In the Garden

I went outside to inspect the garden. It's the most pleasant time of year, which means that the temperature varies between 70 to 87 degrees Fahrenheit. The sea breeze, which is almost constant during the monsoon season, keeps every branch and stem in delicate motion.

The garden is attractive but untidy -- we didn't want manicured shrubs and neat rows of flowers. Good thing, in fact, since none of our succession of gardeners has known anything about gardening. The closest we came was one farm boy, who mutilated the casuarina trees by trimming them as one would if one were growing them for timber, removing the lower branches with their sprays of segmented needles. We could hardly bear to look out the window; but now shrubs, and the eucalyptus trees which alternate with the casuarinas, have hidden the damage.

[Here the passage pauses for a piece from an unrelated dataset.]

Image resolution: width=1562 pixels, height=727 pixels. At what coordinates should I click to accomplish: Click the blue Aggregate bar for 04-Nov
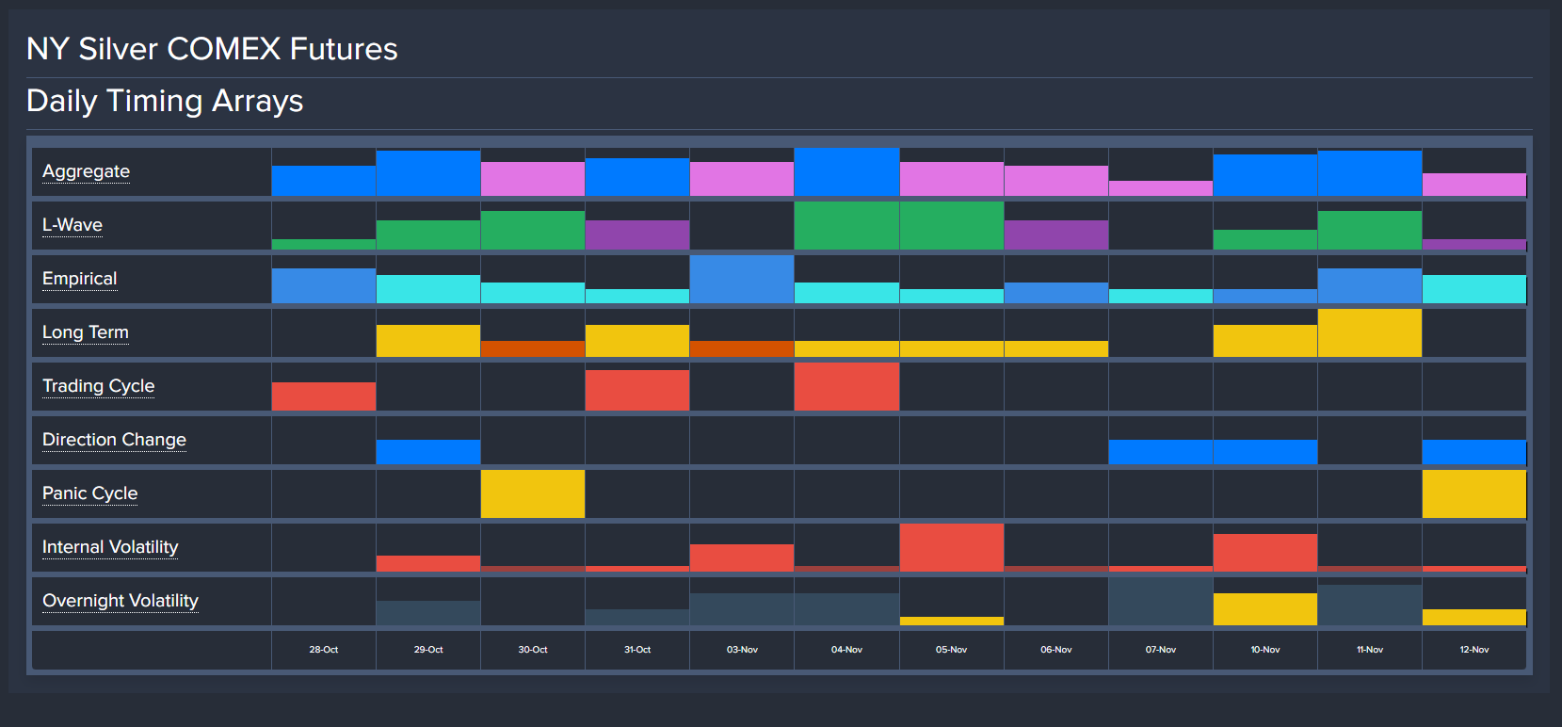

I took a picture of a spiky plant that has unexpectedly (unexpected by me) put forth long stalks of orange berries.

I told Chinnaraj, who was sweeping, to put one of the aloe plants in a pot for a friend who has a skin allergy, and feels that only aloe can help her.

I pulled a couple of weeds and Chinnaraj hurried over to me. "No, no! That's good for jaundice!" I didn't understand him at first, because he used the Tamil word for 'yellow,' but then he gestured at his eyes, so I said, "Oh, you mean it's medicine?" He nodded. Everybody here, literate or not, has a store of home remedies. I said heartlessly, "No one has jaundice here. Pull it out."


My friend came for the aloe, and said that she had planned to bring her grand-daughter as well. But the grand-daughter, who grew up in England and is spending part of her gap year working at an AIDS-related NGO here, got a call that Richard Gere was visiting the NGO today. So she put on her new kurta and rushed off.